While in Jamaica, Fr. Ryan founded the Reading Center with Fr. William Sheehan, SJ. The center encouraged all Jamaicans to regard their daily language as English and not dismiss it as just another creole language, and to prize it and contribute to its usage and growth. In keeping with his conviction, Fr. Ryan undertook to make books available to everyone and to widen the reading public as much as possible. In addition to spreading his love of literature to his beloved Jamaicans informally through the Reading Center, Fr. Ryan also taught English literature and religion for 25 years at St. George’s (1965-1990). For four of those years he was also rector of the Jesuit community. To update himself in theology and develop further his teaching skills, he took sabbatical semesters over the years at Weston Jesuit School of Theology, Jesuit School of Theology at Berkeley, Calif., and St. Patrick Seminary, Menlo Park, California. In 1990, he turned from full-time teaching to being a parish priest in Jamaica at St. Ignatius Church in Browns Town St. Ann, along with missions at Discovery Bay and Runaway Bay. He remained at St.

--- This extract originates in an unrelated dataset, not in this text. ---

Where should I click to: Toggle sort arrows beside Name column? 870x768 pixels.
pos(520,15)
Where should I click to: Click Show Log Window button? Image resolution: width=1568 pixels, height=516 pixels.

Ignatius until 2001 when he moved to Patrick House in Kingston to continue pastoral ministry there, and also to be Regional Treasurer. Parishioners in the parishes he served remember him as a compassionate and skilled pastor.

In October 2006 at the annual awards banquet of St. George’s School in Kingston, Jamaica, five distinguished men were inducted into the School’s Hall of Fame. Each represented, in the account in the Daily Gleaner newspaper, “a lifelong commitment to serving their communities.” St. George’s is the premier secondary school in Jamaica. One of the five was Fr. Ryan, who, according to the newspaper account, “spent 50 years dedicating his time and making significant contribution to the quality of education and religious instruction in Jamaica. His passion lies with helping others and he works diligently to improve society.”

Fr. Ryan differentiated himself from his brothers by his years of ministry in Jamaica and also his distinctive nickname “Tex,” bestowed on him by his fellow Jesuit novices who detected in his gait a Western-movie swagger. Though Fr. Ryan stood apart from his family by his nickname and place of ministry, he inherited his family’s delight in conversing. Even when bedridden in his later years of retirement at Campion Center, he invited with a loud “hello” passers-by in the corridor to come into his room for a “chat,” which lasted longer than most chats.

By late November 2011, at the age of 89, health problems forced Fr. Ryan to move to the Jesuit retirement facility, Campion Center in Weston, Mass., where he spent his last years before dying peacefully on April 16, 2024.